* **Work task**
Check each line of the material, and show the ones that include the word "Enable".

═════ Input ═════

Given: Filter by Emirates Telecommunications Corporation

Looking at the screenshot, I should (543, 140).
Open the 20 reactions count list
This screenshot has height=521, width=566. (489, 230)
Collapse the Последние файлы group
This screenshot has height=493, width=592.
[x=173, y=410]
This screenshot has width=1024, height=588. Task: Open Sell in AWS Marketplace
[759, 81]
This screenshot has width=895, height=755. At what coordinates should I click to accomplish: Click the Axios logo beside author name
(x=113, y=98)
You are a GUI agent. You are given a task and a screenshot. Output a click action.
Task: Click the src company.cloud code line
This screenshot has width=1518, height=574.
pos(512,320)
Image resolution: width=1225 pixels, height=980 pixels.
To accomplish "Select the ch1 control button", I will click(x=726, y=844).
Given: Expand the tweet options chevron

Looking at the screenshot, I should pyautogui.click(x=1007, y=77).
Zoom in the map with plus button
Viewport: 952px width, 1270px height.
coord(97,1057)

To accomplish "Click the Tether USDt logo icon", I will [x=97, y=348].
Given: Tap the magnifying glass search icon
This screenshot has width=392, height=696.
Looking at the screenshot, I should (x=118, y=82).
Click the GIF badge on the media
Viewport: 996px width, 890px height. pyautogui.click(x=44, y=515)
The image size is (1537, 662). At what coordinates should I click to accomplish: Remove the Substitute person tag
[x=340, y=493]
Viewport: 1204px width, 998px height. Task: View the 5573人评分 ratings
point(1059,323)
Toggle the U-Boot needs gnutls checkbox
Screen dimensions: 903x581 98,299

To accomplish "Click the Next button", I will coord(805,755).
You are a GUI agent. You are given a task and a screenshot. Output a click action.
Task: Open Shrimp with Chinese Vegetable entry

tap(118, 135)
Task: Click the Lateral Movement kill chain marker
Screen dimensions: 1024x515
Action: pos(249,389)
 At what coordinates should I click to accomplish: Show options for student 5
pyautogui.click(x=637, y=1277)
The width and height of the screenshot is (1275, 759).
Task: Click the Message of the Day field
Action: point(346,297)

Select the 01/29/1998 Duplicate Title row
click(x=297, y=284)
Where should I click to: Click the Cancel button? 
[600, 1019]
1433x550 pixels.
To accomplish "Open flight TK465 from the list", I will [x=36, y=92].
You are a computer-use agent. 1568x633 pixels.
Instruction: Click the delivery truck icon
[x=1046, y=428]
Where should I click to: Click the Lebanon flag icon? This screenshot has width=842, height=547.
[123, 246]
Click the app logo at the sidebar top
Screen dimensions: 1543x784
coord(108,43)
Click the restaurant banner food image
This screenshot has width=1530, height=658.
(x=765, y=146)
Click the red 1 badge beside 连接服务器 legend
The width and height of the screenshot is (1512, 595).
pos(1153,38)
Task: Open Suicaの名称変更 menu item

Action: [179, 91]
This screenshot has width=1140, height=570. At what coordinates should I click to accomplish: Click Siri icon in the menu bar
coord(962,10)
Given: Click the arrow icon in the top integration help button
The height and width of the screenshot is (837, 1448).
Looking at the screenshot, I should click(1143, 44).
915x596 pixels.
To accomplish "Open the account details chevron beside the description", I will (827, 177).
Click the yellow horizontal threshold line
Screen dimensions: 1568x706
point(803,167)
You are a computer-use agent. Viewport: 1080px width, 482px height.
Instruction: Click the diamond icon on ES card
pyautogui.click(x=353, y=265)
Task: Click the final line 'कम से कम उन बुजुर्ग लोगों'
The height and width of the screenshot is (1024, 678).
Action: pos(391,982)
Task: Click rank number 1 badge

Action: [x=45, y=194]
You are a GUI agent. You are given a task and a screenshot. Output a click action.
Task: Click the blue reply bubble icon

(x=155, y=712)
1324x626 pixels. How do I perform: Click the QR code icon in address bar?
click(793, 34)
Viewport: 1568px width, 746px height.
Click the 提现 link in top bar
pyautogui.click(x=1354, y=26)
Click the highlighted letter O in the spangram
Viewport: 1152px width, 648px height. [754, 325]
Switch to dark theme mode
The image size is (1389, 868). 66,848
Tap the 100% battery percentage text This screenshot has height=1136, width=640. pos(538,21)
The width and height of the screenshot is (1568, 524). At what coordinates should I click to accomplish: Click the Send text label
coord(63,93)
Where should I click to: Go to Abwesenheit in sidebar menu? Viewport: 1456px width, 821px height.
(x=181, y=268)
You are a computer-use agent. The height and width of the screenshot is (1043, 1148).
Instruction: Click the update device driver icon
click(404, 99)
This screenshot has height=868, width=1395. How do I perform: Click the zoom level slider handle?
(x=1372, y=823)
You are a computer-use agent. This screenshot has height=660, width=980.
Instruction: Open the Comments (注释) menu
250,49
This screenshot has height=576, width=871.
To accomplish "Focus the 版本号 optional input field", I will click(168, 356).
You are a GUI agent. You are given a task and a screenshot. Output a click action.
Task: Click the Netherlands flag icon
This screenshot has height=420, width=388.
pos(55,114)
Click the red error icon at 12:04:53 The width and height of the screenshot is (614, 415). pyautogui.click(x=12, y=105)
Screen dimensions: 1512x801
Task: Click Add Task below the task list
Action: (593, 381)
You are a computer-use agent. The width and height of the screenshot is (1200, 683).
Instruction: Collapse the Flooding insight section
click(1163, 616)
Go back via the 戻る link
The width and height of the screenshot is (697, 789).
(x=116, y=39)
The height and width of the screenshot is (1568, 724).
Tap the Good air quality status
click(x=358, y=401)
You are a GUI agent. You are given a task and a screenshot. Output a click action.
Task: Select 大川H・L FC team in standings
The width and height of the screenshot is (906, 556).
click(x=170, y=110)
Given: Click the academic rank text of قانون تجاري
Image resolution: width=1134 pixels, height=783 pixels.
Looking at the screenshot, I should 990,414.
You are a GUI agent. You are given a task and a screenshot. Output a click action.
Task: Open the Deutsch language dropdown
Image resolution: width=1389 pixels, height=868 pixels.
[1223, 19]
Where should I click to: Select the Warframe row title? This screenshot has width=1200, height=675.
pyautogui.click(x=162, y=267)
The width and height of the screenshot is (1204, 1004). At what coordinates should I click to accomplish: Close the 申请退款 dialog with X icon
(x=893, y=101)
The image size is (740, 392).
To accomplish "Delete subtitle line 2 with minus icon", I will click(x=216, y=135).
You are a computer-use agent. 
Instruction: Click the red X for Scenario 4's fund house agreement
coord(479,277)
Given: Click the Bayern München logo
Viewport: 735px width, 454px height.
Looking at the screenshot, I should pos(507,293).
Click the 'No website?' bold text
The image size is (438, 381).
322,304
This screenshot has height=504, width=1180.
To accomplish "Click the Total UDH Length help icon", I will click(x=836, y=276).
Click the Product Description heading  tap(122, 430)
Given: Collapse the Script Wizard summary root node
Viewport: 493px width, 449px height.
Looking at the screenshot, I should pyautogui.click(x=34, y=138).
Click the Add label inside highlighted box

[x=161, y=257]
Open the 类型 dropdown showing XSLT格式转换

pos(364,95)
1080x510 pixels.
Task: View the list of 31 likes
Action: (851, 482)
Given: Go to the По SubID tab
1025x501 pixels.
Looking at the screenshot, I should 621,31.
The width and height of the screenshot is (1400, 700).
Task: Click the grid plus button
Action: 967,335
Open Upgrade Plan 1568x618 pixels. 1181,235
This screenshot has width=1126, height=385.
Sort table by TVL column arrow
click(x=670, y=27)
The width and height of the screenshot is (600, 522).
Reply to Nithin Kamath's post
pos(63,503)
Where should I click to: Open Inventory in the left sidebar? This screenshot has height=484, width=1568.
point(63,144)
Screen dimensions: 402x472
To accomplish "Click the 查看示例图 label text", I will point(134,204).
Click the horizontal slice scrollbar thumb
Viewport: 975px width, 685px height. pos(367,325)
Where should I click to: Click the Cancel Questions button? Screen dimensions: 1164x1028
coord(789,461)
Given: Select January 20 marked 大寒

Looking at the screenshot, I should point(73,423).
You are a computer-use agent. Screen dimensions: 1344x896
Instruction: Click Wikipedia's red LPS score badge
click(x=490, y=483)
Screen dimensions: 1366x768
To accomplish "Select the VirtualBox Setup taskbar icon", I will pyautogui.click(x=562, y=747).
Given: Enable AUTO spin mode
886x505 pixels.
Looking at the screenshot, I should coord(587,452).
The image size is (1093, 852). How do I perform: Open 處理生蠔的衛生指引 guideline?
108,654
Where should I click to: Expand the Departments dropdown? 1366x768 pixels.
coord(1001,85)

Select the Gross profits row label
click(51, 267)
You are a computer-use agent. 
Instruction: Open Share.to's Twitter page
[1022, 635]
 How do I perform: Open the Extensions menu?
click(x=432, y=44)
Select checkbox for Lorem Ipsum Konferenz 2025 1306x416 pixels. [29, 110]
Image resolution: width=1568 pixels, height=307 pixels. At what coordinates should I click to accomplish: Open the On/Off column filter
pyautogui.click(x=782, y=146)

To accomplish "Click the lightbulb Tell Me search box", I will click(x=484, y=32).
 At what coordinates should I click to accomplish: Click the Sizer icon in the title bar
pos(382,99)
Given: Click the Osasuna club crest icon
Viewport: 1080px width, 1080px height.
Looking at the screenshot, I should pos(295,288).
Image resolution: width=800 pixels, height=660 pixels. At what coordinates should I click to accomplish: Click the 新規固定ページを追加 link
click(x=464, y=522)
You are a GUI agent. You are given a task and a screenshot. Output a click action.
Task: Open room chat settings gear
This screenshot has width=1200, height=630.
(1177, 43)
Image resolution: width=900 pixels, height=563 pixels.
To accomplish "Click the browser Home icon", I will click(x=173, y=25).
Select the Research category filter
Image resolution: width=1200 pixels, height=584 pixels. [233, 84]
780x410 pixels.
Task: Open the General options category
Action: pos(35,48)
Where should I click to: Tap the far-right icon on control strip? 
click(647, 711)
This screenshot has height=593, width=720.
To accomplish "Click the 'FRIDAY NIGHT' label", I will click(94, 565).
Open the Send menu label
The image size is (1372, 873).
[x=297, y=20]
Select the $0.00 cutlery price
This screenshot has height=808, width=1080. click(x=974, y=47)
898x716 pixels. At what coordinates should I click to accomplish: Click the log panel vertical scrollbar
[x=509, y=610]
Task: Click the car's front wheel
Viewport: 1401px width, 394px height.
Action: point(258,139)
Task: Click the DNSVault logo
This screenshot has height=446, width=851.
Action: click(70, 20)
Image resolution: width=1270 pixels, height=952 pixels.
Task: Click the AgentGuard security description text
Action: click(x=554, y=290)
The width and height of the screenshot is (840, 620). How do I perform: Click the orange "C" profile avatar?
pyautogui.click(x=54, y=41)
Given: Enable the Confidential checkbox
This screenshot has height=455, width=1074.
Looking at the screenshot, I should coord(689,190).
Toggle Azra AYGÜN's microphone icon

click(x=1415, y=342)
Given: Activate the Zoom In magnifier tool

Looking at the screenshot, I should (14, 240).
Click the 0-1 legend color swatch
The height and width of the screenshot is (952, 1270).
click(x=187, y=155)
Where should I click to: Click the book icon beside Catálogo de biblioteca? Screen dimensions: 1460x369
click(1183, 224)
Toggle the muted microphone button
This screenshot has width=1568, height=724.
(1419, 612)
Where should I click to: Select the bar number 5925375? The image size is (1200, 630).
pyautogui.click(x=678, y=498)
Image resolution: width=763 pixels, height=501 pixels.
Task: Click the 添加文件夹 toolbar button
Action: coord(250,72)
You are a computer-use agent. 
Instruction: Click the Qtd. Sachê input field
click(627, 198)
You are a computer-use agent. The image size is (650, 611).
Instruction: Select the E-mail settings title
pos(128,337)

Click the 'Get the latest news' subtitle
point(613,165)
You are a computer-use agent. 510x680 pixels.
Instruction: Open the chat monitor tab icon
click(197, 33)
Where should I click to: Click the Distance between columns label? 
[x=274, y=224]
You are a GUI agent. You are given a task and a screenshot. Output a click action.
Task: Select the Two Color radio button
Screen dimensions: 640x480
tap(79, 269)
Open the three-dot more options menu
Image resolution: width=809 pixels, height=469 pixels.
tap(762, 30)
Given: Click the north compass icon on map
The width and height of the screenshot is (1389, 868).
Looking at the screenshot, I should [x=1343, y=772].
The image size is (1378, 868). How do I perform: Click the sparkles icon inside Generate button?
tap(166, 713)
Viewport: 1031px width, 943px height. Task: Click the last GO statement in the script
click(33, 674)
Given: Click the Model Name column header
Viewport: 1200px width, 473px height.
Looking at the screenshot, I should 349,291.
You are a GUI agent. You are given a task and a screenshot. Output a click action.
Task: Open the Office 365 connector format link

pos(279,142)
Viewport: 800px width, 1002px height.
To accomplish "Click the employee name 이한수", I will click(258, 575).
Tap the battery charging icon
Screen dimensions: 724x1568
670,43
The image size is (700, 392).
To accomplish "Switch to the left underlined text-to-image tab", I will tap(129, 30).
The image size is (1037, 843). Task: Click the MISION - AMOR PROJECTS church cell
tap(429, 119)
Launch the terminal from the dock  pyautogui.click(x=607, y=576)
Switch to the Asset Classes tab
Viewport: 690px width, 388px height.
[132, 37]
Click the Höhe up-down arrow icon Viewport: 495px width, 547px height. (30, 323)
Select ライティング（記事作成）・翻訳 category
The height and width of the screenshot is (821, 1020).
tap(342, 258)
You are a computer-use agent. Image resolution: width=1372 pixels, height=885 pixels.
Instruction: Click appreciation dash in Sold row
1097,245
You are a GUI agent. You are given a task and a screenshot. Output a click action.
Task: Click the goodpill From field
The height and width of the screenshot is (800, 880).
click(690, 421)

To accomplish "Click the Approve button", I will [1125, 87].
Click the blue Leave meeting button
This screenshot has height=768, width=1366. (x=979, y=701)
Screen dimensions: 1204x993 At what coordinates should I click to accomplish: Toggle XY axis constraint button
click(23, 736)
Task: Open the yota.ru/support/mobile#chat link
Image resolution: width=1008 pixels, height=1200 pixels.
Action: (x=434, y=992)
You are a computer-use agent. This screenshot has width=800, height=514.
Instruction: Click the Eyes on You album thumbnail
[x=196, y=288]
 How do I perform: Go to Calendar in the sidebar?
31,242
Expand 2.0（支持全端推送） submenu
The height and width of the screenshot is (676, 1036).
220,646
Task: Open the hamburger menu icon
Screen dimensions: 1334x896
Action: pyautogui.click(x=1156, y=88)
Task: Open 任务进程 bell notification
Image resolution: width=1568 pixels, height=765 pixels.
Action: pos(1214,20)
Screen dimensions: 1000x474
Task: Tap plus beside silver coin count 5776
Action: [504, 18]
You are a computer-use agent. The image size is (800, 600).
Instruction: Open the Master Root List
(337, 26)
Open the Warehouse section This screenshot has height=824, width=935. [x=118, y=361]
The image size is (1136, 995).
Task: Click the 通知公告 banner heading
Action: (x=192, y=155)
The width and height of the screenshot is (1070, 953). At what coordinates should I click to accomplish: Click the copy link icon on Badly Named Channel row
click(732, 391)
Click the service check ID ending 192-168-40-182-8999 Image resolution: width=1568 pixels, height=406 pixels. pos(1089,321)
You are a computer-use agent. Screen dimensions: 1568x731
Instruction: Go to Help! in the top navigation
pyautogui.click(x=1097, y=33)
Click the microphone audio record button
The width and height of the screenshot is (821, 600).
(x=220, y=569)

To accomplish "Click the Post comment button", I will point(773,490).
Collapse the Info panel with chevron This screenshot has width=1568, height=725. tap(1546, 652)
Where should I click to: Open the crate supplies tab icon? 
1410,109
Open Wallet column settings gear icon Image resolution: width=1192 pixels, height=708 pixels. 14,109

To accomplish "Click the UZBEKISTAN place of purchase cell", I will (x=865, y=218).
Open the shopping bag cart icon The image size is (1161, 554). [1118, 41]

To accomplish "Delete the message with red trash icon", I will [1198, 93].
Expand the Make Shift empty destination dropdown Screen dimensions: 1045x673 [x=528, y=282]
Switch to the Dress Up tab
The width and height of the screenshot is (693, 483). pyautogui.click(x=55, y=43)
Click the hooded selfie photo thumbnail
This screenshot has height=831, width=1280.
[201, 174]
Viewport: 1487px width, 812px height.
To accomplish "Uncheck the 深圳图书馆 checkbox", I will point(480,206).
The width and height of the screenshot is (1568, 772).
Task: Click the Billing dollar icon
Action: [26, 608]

═════

* **Answer section**
Given: Enable AUTO spin mode
Given: Enable the Confidential checkbox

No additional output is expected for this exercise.